Después de todo, tenía que irse a algún lugar.

Preocupado, intentó retirar su mano de su piel, no queriendo causarle más dolor.

Sin embargo, Naida sujetó firmemente su mano, su agarre inquebrantable.

—Asher, cada vez más preocupado, insistió con firmeza —detente, Señora Naida…

ya me estoy sintiendo mejor.

—Naida, su rostro marcado con una mueca dolorosa, respondió suavemente —solo un poco más…

para que puedas dormir en paz el resto de la noche.

El corazón de Asher se apretó al ver el precio que estaba cobrando en ella.

Si continúa así por mucho tiempo, su piel podría quemarse o algo peor.

Su piel pálida ahora estaba teñida de color, y el sudor brillaba en su cuerpo.

Sabía que debía ser agonizante para ella.

Los vampiros eran susceptibles al calor, y su piel ahora estaba inusualmente cálida.

Estaba a punto de protestar nuevamente cuando su agarre se aflojó, y ella se desplomó hacia adelante, sus párpados caídos.

Los reflejos de Asher se activaron, y se inclinó hacia adelante para atraparla, sus brazos instintivamente rodeando su cintura.

—Sus frentes se tocaron mientras preguntaba con genuina preocupación —¿Necesitas una poción curativa?
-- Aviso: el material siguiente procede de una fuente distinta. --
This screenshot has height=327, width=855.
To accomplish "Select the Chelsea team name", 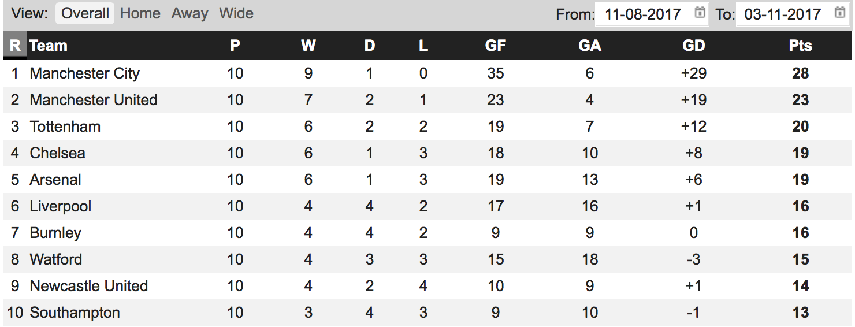I will (x=58, y=153).
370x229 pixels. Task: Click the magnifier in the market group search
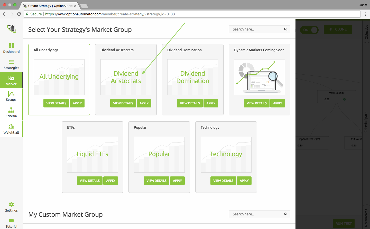click(285, 29)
Para entonces, él se sentía mucho mejor y casi normal.

—Los ojos de Naida se abrieron a medias, encontrándose con su mirada —tus brazos…

Son muy cómodos.

Por ahora…

lo único que necesito es ellos…

justo como en aquellos tiempos —respondió suavemente, su sonrisa tierna mientras sus ojos estaban distantes como si recordara algo.

—Naida…

—Asher susurró su nombre, su voz apenas audible.

Las emociones hirvientes en sus ojos rojos brillantes despertaron algo dentro de él, un sentimiento que luchaba por definir.
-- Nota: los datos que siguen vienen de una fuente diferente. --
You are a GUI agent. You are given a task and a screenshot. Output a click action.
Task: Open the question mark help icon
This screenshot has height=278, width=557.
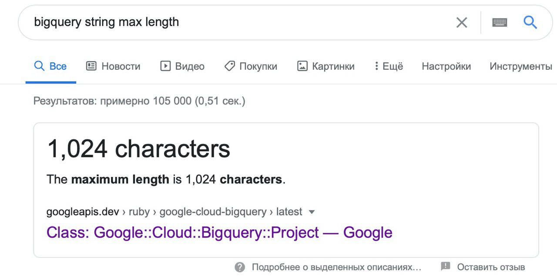tap(240, 267)
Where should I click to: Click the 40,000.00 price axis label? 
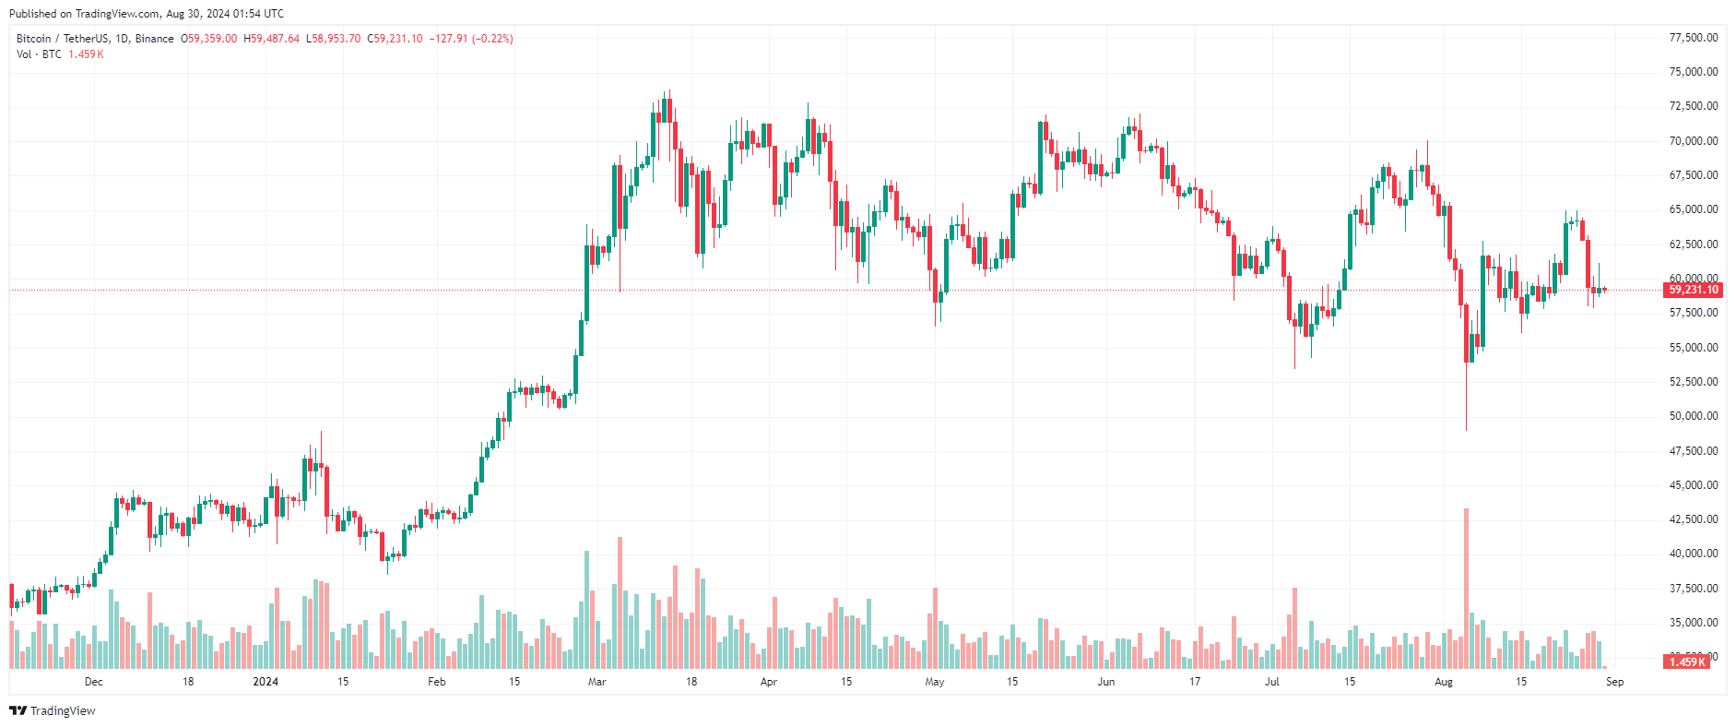[x=1694, y=554]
Los recuerdos que luchaba para separarse de sí mismo inundaron su mente, especialmente los momentos en que sostuvo a Selene cuando estaba muriendo en sus brazos.

Solo en el último ciclo pudo sostenerla cuando no estaba muriendo, y el calor que compartieron en ese momento se sentía igual a lo que estaba sintiendo ahora.

De repente, la distancia entre ellos desapareció.

Sus dedos rozaron suavemente un mechón suelto de su cabello rojo rubí de su rostro, y antes de que se diera cuenta, se inclinaba hacia ella, capturando sus labios rosados en un ardiente beso.